Ayşe Kulin geçen yıl yazdığı Tutsak Güneş romanıyla ilgili röportajda şu mesajı veriyordu: Artık uyanın!
Şimdi de yeni kitabı vesilesiyle şu mesajı iletiyor sevenlerine: Kalın ve direnin! Ünlü yazarın her sezon mutlaka bir kitap yayınlama üretkenliğine saygım sonsuz, ama naçizane derim ki, Kulin artık kişisel gelişim kitabı yayınlasın.
Bu alanda söyleyecek daha çok sözü var gibi.
* HEP ‘İÇERDE’...
Çağatay Ulusoy her cumartesi ‘içerde’. Sabaha kadar da çıkmıyor oradan.

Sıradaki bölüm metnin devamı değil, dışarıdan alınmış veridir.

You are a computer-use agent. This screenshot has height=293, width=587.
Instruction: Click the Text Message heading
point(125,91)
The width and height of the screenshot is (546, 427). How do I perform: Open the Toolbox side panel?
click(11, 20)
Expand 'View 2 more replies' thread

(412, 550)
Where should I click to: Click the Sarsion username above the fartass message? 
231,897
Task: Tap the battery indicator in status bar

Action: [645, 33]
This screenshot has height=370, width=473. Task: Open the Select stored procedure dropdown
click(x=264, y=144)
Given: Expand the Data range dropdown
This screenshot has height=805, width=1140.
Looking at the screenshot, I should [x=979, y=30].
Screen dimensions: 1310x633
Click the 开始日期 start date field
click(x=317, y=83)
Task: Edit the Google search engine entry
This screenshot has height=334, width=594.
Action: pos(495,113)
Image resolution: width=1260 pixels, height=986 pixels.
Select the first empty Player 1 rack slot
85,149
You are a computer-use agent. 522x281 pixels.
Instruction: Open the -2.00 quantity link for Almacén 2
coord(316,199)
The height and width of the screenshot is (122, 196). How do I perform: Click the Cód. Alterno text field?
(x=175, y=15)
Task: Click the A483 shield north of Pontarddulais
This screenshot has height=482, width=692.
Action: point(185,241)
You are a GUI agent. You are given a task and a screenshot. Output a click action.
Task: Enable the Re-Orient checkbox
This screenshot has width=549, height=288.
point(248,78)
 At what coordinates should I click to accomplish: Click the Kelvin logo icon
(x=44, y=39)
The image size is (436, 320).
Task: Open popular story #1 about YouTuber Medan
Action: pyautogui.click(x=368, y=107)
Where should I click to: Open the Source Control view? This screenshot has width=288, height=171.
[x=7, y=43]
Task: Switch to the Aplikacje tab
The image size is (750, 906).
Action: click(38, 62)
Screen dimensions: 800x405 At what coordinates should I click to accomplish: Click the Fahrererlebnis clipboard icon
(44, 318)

Bahsettiğim yer, Levent’teki La Boucherie.
Neredeyse her cumartesi gecesi orada Çağatay.
Çünkü seti ertesi gün tatil.
Bu cumartesi de aynı yerde, sabah altı buçuğa kadar Rıza Kocaoğlu ile beraber ve solo şarkılar söyleyip eğlendi Çağatay.